Your greens, your purples.

Your lilting light that

whips through my space

like remorse.

Your song is dangerous,

damaging.

January

In the January flame everything

curls to the core to cure the cold.

The drool from your chin gleams

like seraphim.

When you became a hunting dog

in an incomparable cage,

I rose above the earth

like a nuclear cloud.

You’ve been hungry for so long,

my flowers asleep in their

bulbs dream of you as soil,

as a rain of blood.

Gnaw the chain link

and drop yourself as a wind

into the cold.

January burns like a wild

thing on the run.

Cooking

In the kitchen,

electric suns and a scorched

rain roiling up from the metal

crust like the flood Noah would

not have survived.

Hungry, I still turn away

from the last few seconds

of deserved and unearned life.

My life lays over me like a bib.

What bullets does it block

from my breasts?

Through the window,

filthy afternoon trudges in

from the rails like a hobo.

Every table in the dining room

is set to the music of

scoundrels naming their children.

From the kitchen,

streaming remnants of

finish lines.

Of Clowns and Flowers

The blooms along the

pearlescent highway have something to say.

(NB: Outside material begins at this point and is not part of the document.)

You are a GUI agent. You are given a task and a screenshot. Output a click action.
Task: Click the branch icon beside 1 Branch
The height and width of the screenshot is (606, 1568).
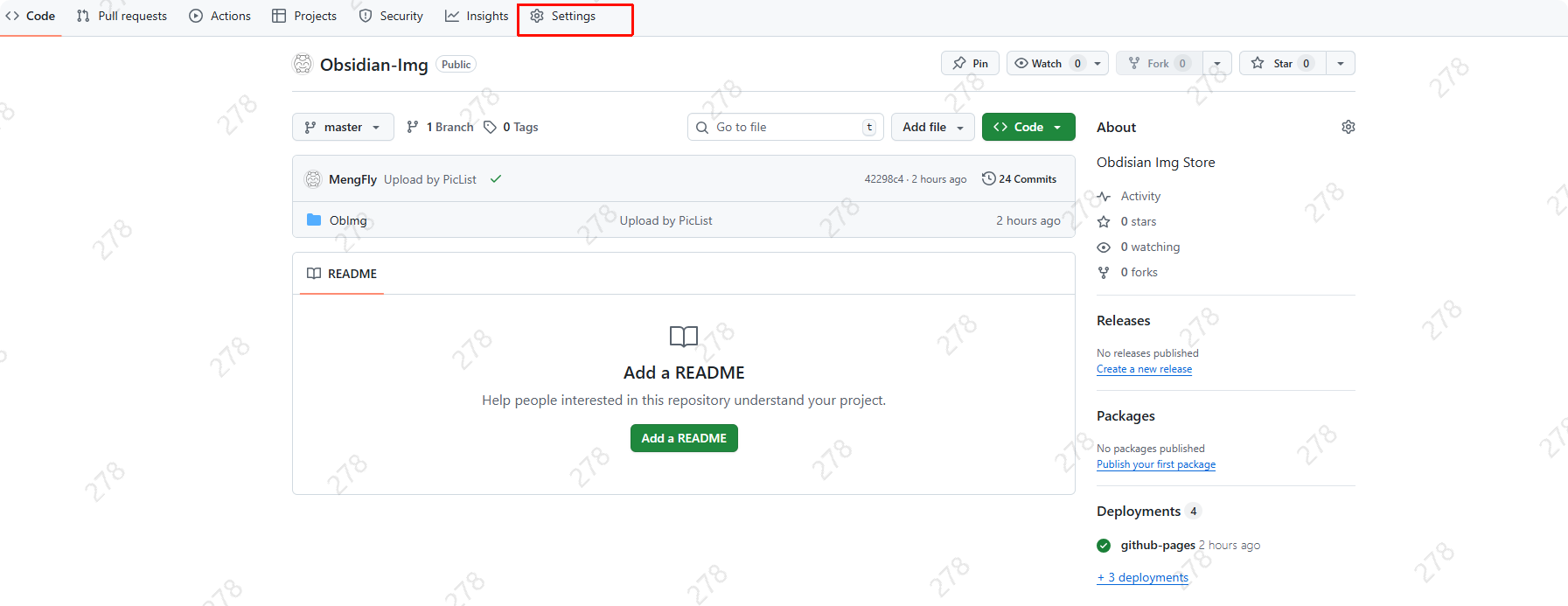click(413, 127)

Something hard, heavy, fragile as

a newborn Monday.

Pastel clowns zoom past me in minivans,

with children in the back,

their desperate faces pressed to the glass

like cling wrap.

There was a rehearsal for the

unification of everything,

but I could not find my third

piece among my things,

which found me tangy

and burnt like pie.

Bees drink the oily nectar,

imagine heaven swelling up

from the soil in a

prefabricated hive,

and something sweeter than honey.

The clowns roll past with

children ensconced in their nightmares.

Nothing is unified, but more

and more steel is soldered

together by errant bakers.

The flowers breathe,

begin to speak their piece.

Moths

When the man who makes moths

asked me what I thought of independence,

I told him it had already been cleared away,

a spill on aisle 90 of the syphilitic

warehouse on I-25.

There is a question in my purse

and an answer hiding in the

milk I won’t drink.

I bound my breasts and thanked

God for tension and pressure.

For his newest moths,

he asks me to raise orange lights

from the depths of my instincts.

But I have poured my instincts

like wishing wet water

into the mouth of a butterfly,

who even in the dark seeks

flowers on someone else’s estate.

Falling House

The melodramatic mansion

lurches oceanward over the cliff.

Lavish dead

pull the ropes.

The seashore’s children watch

with hope,

eager to be freed of those

patterned windows,

the eyes tuned to the frequency

of geometry.

In the elevator shaft,

a wind separated from the herd.

Prey waiting for pressure.

In the dumbwaiter,

relics of service.

The slippers in the catastrophic

laundry chute

are warmer than they’ve

ever been.

By the old hearth,

music divorced from the

phonograph.

Like a Rumor

Moonlight is braille,

pointed beams patterned for

hands with eyes.

 

On the prairie,

the hellbent train pierces the cool,

callous night like a needlegun.

The town will loop the gold

through in the morning.

 

Hands clasped as though to pray,

I cannot read that foreign,

bright light writing

on my cool, white face.

 

My hands are blind.

But the dark slips into my

ears like a rumor,

the utter loss that is my birthright.

 

 

This poem will be revised.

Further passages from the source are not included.